First, let's get the average grade on the homeworks. The spreadsheet has 6 homeworks

In [11]:

```
#build a list of all the HW indices
index = []
for i in range(1,7):
index.append('HW{}'.format(i))
#access those homeworks and then take the mean along the columns
hw_means = data[index].mean(axis=1)
```

In [12]:

```
plt.plot(hw_means, data.Midterm, 'o')
plt.show()
```

In [13]:

```
ss.spearmanr(hw_means, data.Midterm)
```

Out[13]:

Remarkable!

In [14]:

```
np.corrcoef(hw_means, data.Midterm)
```

Out[14]:

**Data Type:** Count

**Compares:** Count vs a poisson distributed population

**Null Hypothesis:** The number of observations (count) came from the known population

**Conditions:** Less than 40 samples (for computational simplicity)

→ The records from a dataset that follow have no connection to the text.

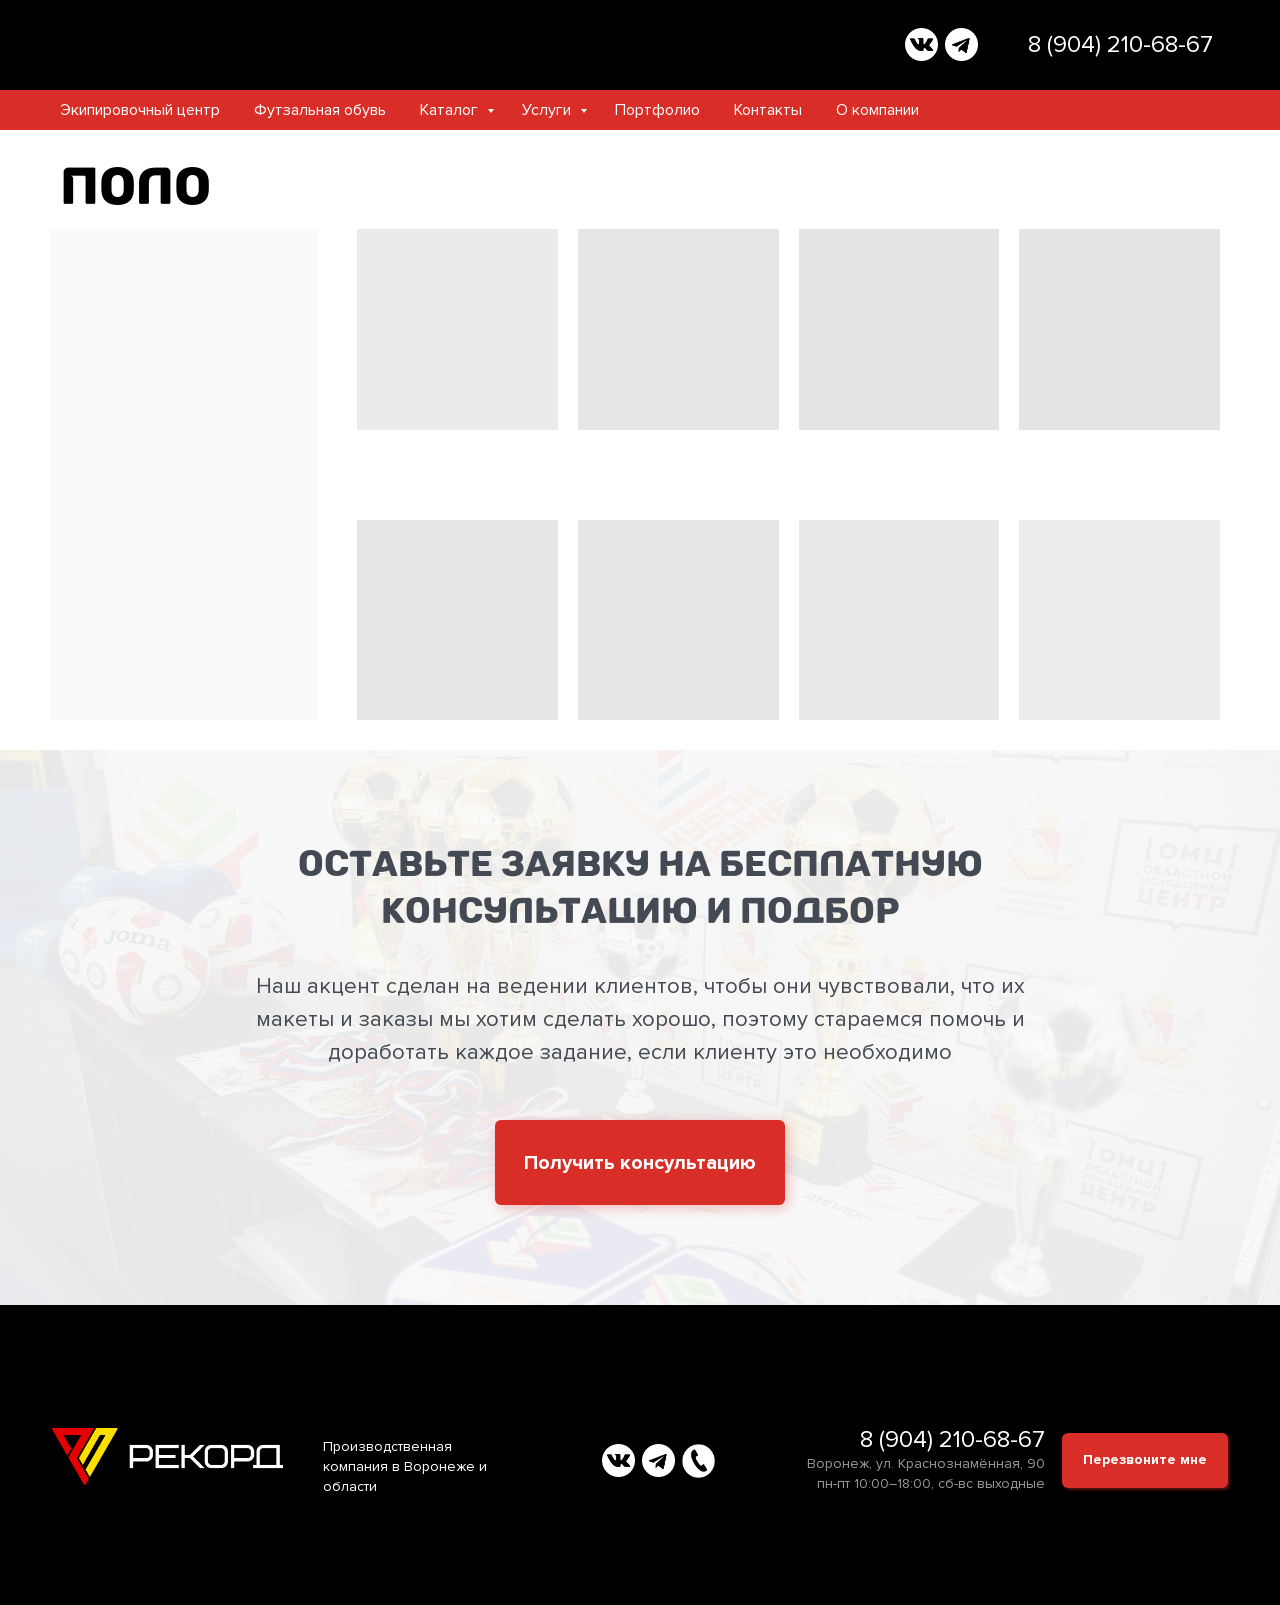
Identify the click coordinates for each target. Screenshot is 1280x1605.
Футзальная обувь (320, 110)
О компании (877, 110)
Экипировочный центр (140, 110)
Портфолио (657, 110)
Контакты (768, 110)
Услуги (548, 110)
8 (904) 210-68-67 (952, 1439)
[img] (921, 44)
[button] (640, 1162)
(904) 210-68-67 (1130, 44)
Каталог (451, 110)
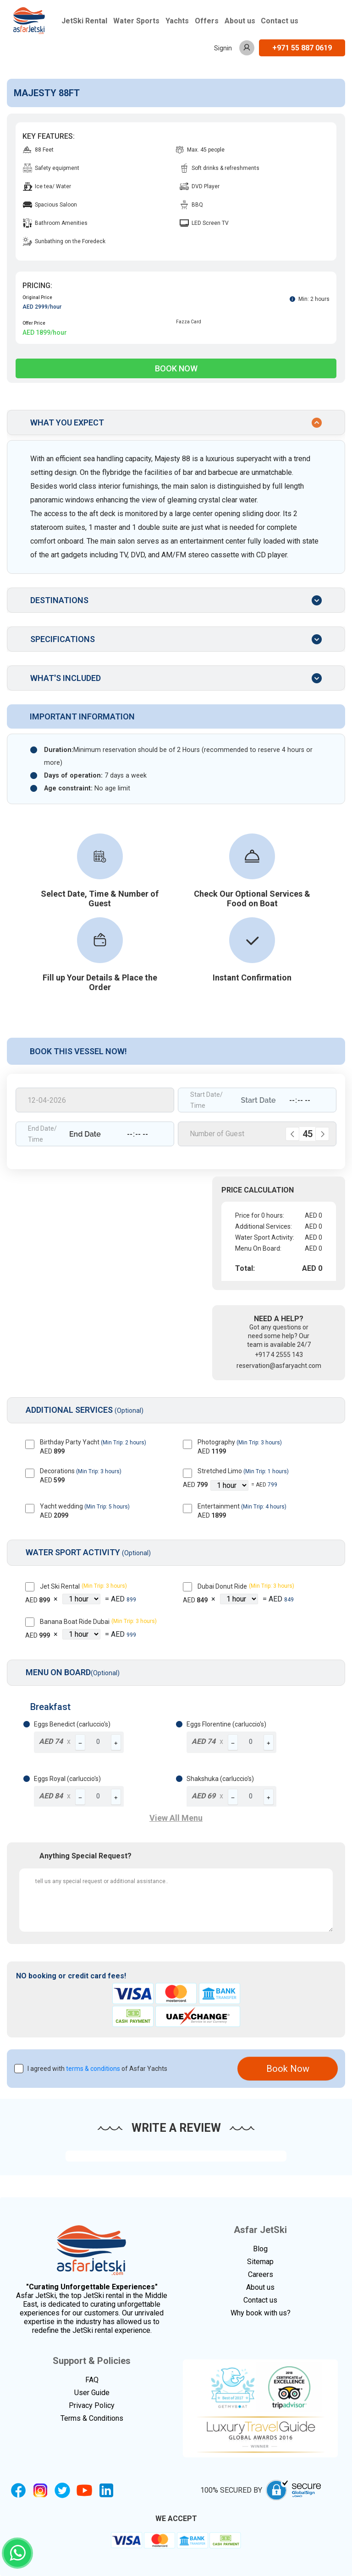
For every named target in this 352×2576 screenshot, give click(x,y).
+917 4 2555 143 (279, 1354)
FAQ (92, 2379)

**Related Test 1:** $zI$ test, for more than 40 samples

**Python:** Construct an interval and integrate using `scipy.stats.poisson.cdf(x, mu=...)`

**Hints**: Your interval should contain your value and all other extreme values. The interval should go up to infinity or down to 0 depending on if it's higher or lower than the expected value.

The number of hurricanes in 2005 was 15. The historic average is 6.3. Is this number signficantly different?

We will construct an interval containing all values as extreme as ours. We don't consider a low number of hurricanes to be extreme in this example. *Remember that we want to include the value into this interval.*

First consider only saying that lots of hurricanes is out of the ordininary (not part of the null hypothesis).

$$ P = P(x \geq 15) = 1 - \sum_0^{14} P(x) $$In [15]:

```
print('p-value is', (1 - ss.poisson.cdf(14, mu=6.3)))
```

So we reject the null hypothesis. This is a highly unusual number of hurricanes.